No solo eso: después de unirse a la celebración por “nuestro libro”, Ronnie llamaría al editor y pediría unas 200 copias a cuenta de Le Carré, a las que puso su firma para usarlas en su beneficio. Con el tiempo, el escritor recibió docenas de esos libros con la solicitud de agregar su autógrafo. En esas copias se leía: “Firmado por el padre del autor”, con una P bien destacada. Le Carré agregaba entonces: “Firmado por el hijo del padre del autor”. Del mismo modo, Ronnie viajó luego a Berlín, y trató de embaucar a un estudio de cine con la venta de derechos de la novela, derechos que su hijo había vendido a la Paramount.

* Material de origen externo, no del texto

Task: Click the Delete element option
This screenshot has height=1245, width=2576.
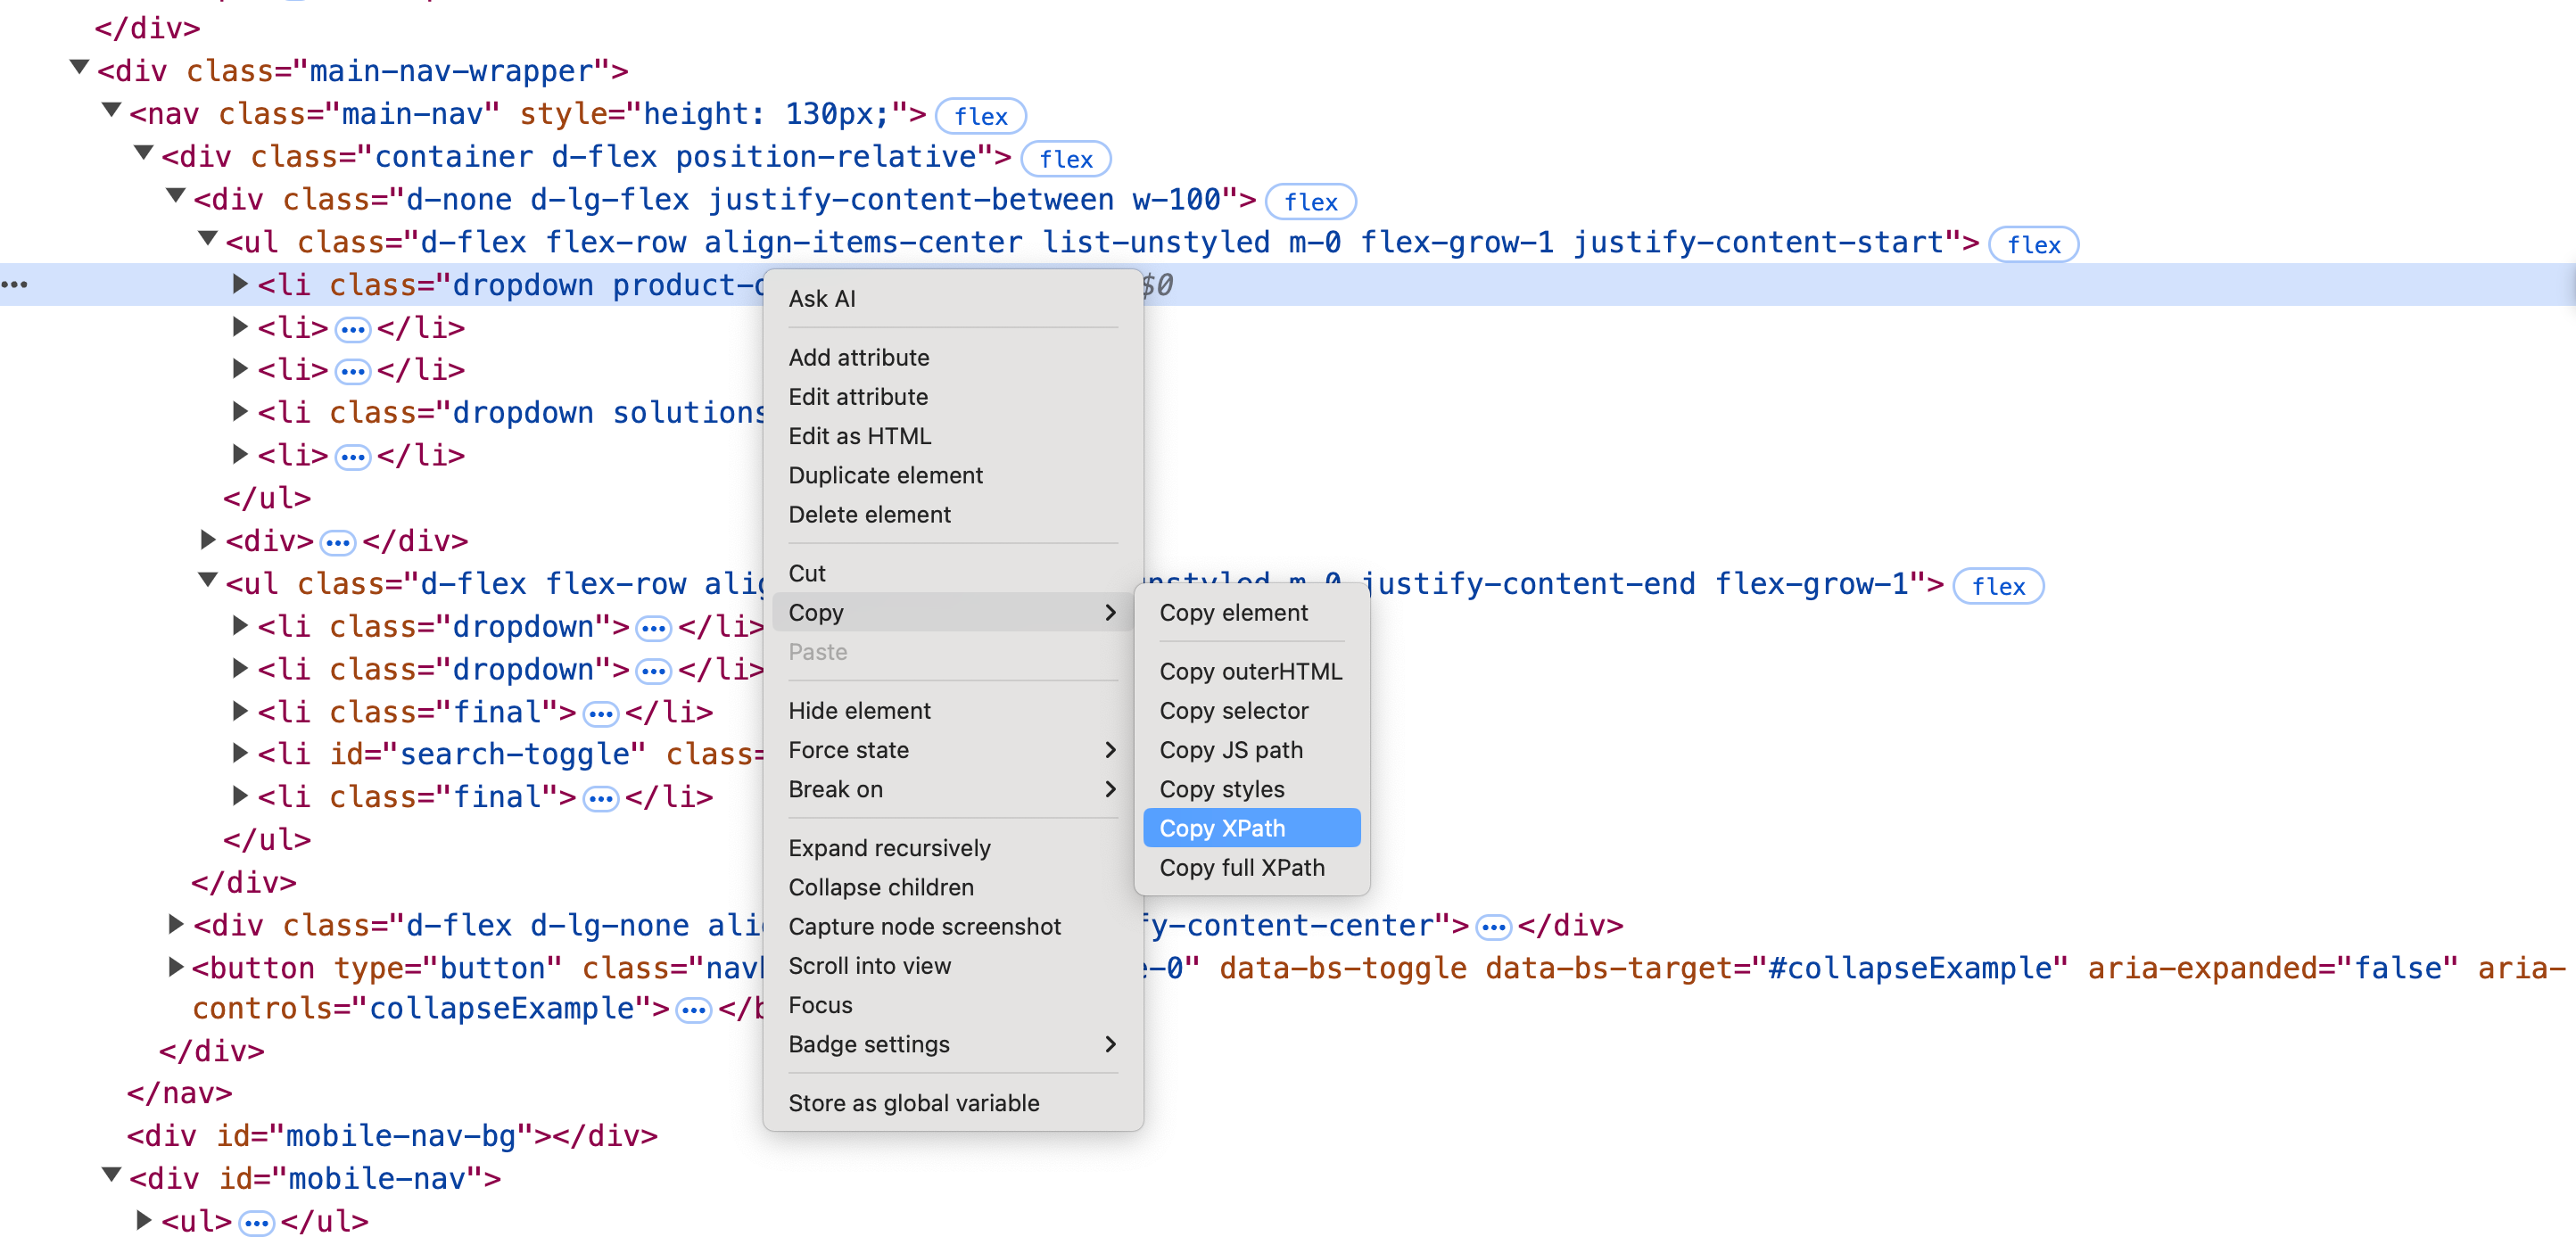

En otra ocasión, el escritor recibió un llamado desde la prisión de Zurich: “Puedes sacarme de esta maldita cárcel, muchacho”, le dijo el padre antes de romper en llanto. Los negocios delictivos de Ronnie lo condujeron a la cárcel también en Hong Kong. Años después, Le Carré conoció a su carcelero y este conservaba un gran recuerdo de él: “Su padre es uno de los mejores hombres que he conocido. Fue un privilegio tenerlo bajo mi responsabilidad. Dentro de poco, cuando me jubile, volveré a Londres y le pediré que me ayude a hacer negocios”. Le Carré concluye: “Incluso en la cárcel, Ronnie engordaba al carcelero para comérselo más adelante”.
Maestro del engaño, Ronnie solía cautivar a su entorno. Incluso muchas personas que fueron estafadas por él lo recordaban con aprecio. Tras su muerte, en 1975, uno de los hombres de su corte le habló a Le Carré. Había ido a la cárcel en lugar de su padre, así como otros miembros de esa corte, y volvería a hacerlo, le dijo. “Todos éramos unos estafadores de la peor calaña, muchacho”, agregó. “Pero tu padre era el peor de todos”.
“Nací y me crié entre mentiras; me formé en un sector donde la gente miente para ganarse la vida, y he practicado la mentira como novelista. Como fabricante de ficciones, invento versiones de mí mismo y nunca cuento la verdad, si es que tal cosa existe”, anotó.
La literatura le otorgó a Le Carré las raíces y la estabilidad que no tuvo en su familia. Y los temas de la traición y la desconfianza ocuparon un rol central en sus novelas, así como el aprecio por la honestidad y el comportamiento ético. Y la figura de su padre, transfigurada, aparecería al menos en dos novelas: La chica del tambor, donde la protagonista, una actriz reclutada por la inteligencia israleí, se inventa un padre estafador, y en Un espía perfecto, su novela autobiográfica, la historia de un agente de vida intachable que oculta una vida arruinada por su padre. Ambas acaso son sus mejores obras.
“Graham Greene dice que la infancia es el saldo que tiene un escritor a favor. Si es así, yo nací millonario”, escribió. “Hasta que muera, la relación padre-hijo me obsesionará”, agregó.